The Court was not asked to apply Colorado's ban of Trump nationwide; it was asked either to say every state may decide for itself who's on their ballot, or to say that no state can ban Trump by using the Constitution's Section 3 that disqualifies insurrectionists from becoming president.

Justice Samuel Alito asked Murray "then what would we do?"

"If different states had adjudicated the question of whether former President Trump is an insurrectionist, using a different record, different rulings on the admissibility of evidence, perhaps different standards of proof?"

There was much back and forth on this in which the justice seemed to be straying into the "alternate truth" of Trump adviser Kellyanne Conway. Mr. Murray essentially said the Court would have to do its job and decide which case was the more convincing but "what we have here is an insurrection that was incited in plain sight for all to see." For Alito that was "you're really not answering my question. It's not helpful if you don't do that."

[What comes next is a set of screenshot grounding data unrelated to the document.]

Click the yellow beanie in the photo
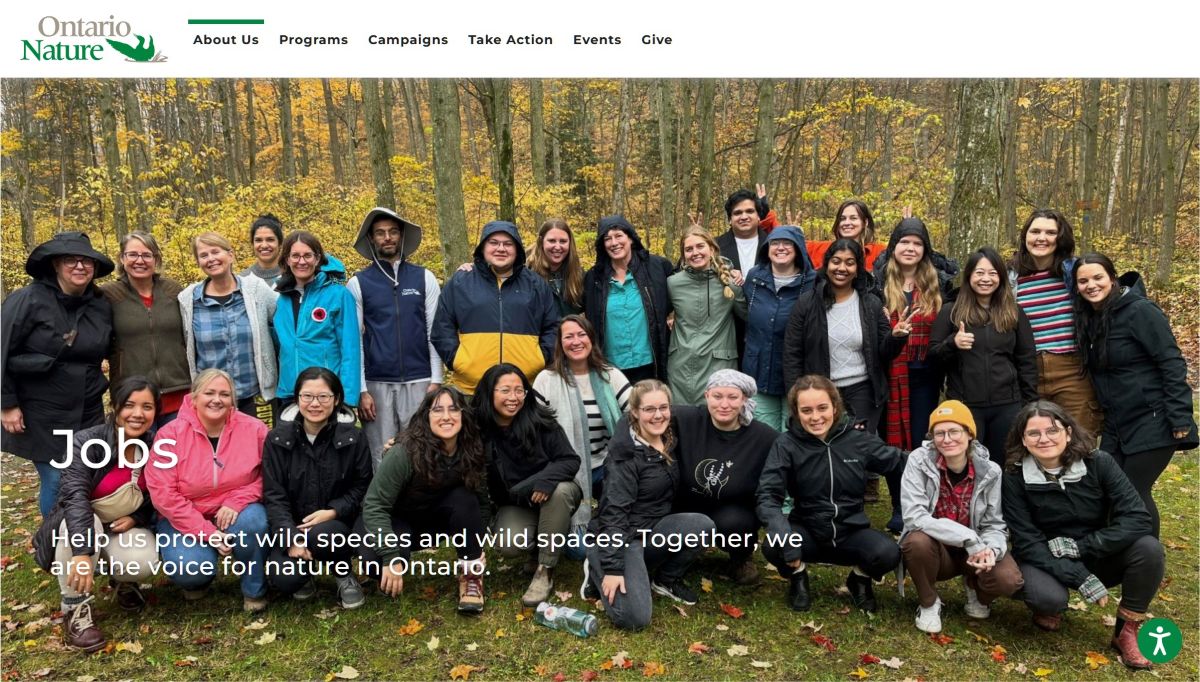Screen dimensions: 1200x682 (x=952, y=416)
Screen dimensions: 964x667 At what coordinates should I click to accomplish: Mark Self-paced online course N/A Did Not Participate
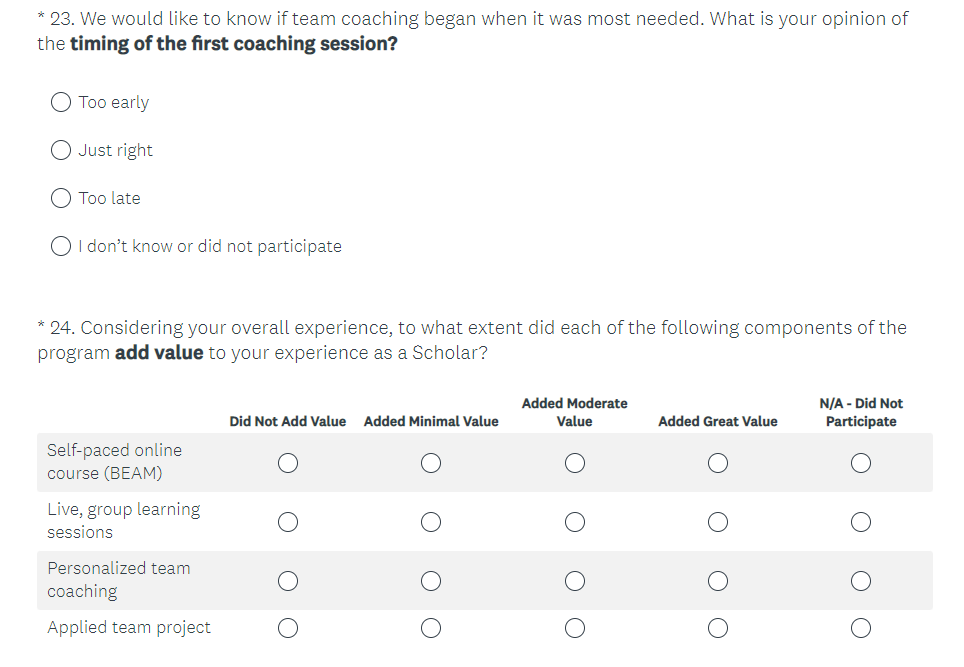pos(861,463)
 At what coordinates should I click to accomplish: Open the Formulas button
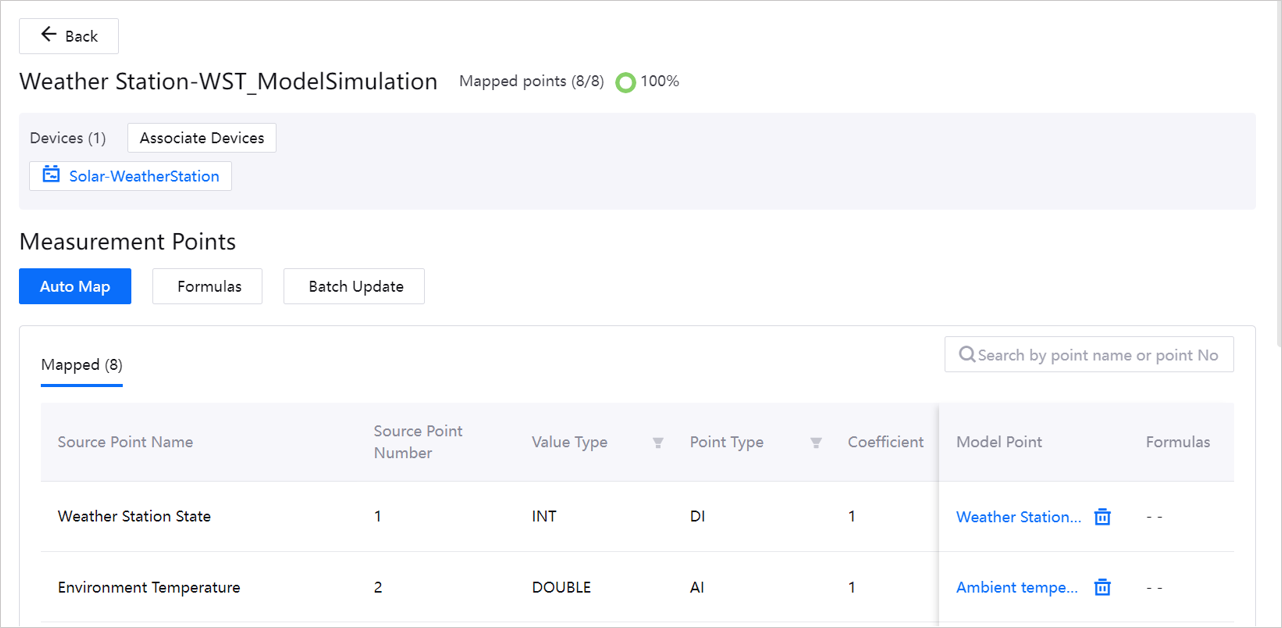pos(209,286)
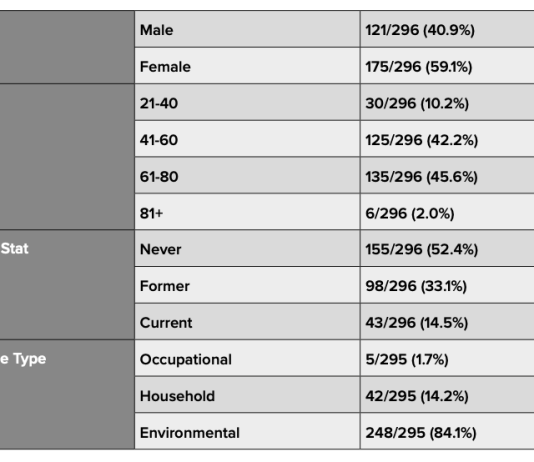Click the Current smoking status cell
This screenshot has height=462, width=534.
click(x=247, y=322)
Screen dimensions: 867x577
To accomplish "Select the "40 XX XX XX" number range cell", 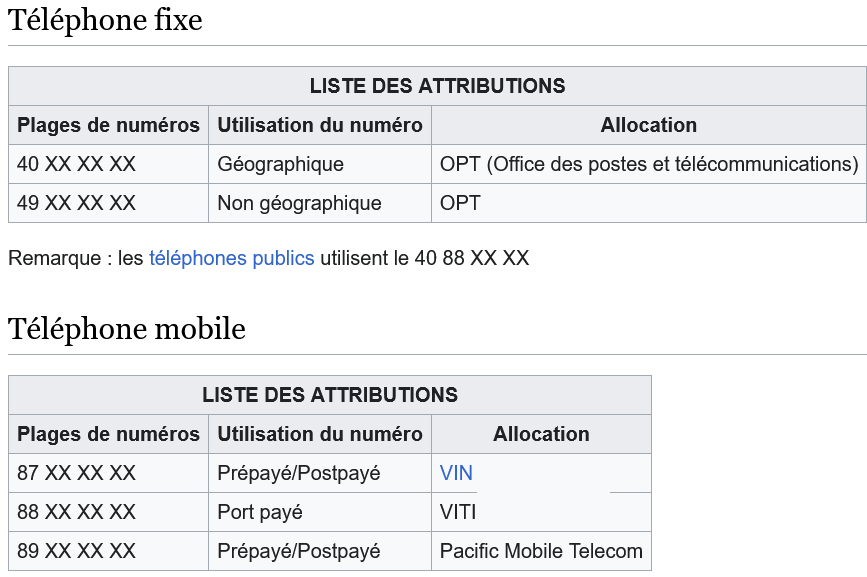I will 77,164.
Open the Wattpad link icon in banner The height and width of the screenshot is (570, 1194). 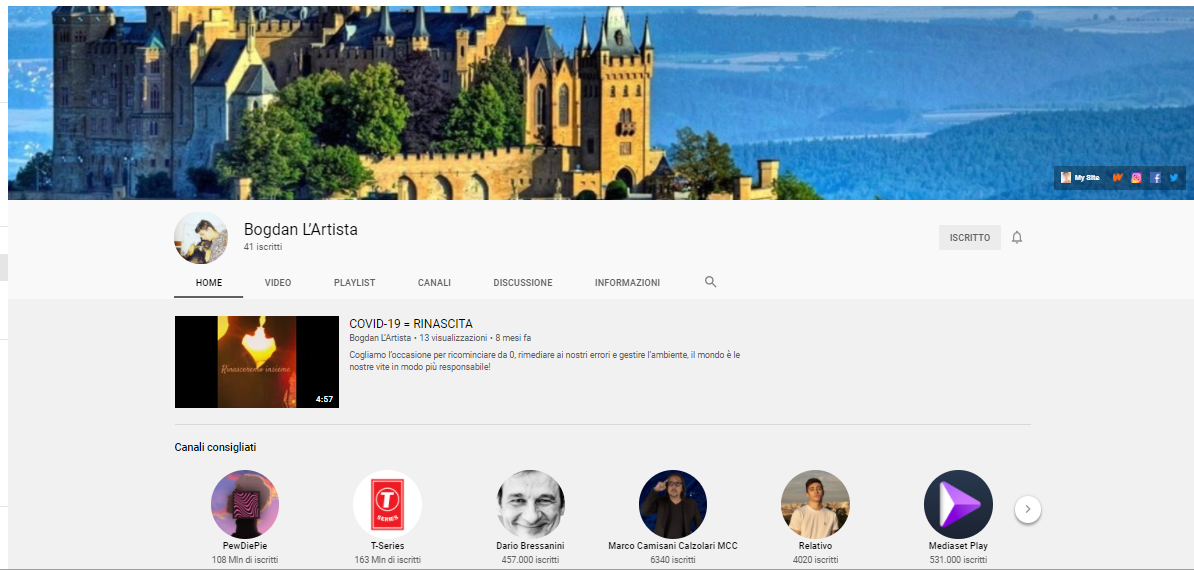[x=1118, y=177]
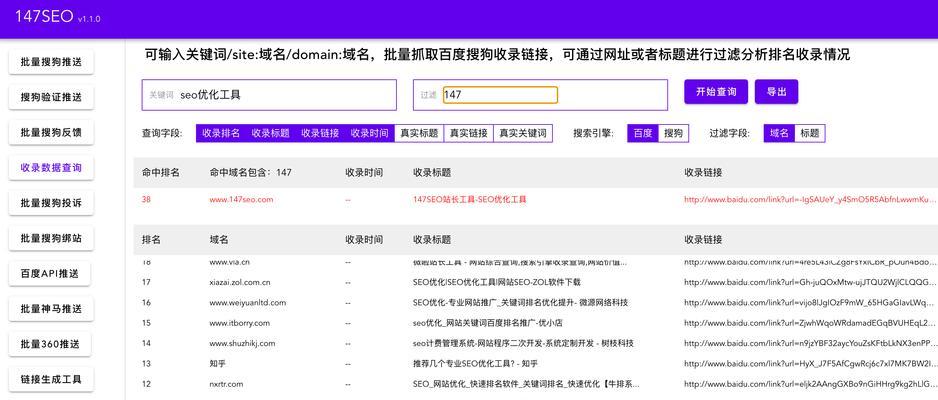Toggle the 收录排名 query field
This screenshot has height=400, width=938.
221,133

When Justice Jackson later argued against the "disuniformity" that would result if different states were allowed to say to candidates "you're eligible, you're not", Murray left the Court with a conundrum:

"It would be a little bit odd to say that states can't enforce [Section 3], that only the federal government can enforce it, and that Congress can essentially rip the heart out of Section 3 … just by failing to pass enforcement legislation."

Which is exactly the case today. Congress, split into partisan fragments, has not given a thought to legislation around Section 3 and disqualification despite our now having experienced a full-blown insurrection. So we will see the supposed strict constitutionalists of the Court, in disallowing the states from deciding who should be on their ballots, neutering Section 3 because there is no enforcement mechanism other than the states.

just let them vote'

Justice Brett Kavanaugh asked wouldn't it be better to drop the insurrection question and just let the people vote in November for whom they want to be president? He asked Murray,

"What about the idea that we should think about democracy, think about the right of the people to elect candidates of their choice, of letting the people decide? Because your position has the effect of disenfranchising voters to a significant degree… What about the background principle, if you agree, of democracy?"

There it was, out in the open, a political solution having nothing to do with the law. As said at the outset, it may be what you, reading this, prefer, but on the way to that likely outcome, we are pointing out that Kavanaugh — and soon the Court — will be casting aside the Constitution, and that's quite a departure.

Mr. Murray had to remind Justice Kavanaugh that Section 3 protects our democracy, that "those who had violently broken their oaths to the Constitution couldn't be trusted to hold power again because they could dismantle our constitutional democracy from within" and, oh, by the way, "President Trump tried to disenfranchise 80 million Americans who voted against him. And the Constitution doesn't require that he be given another chance".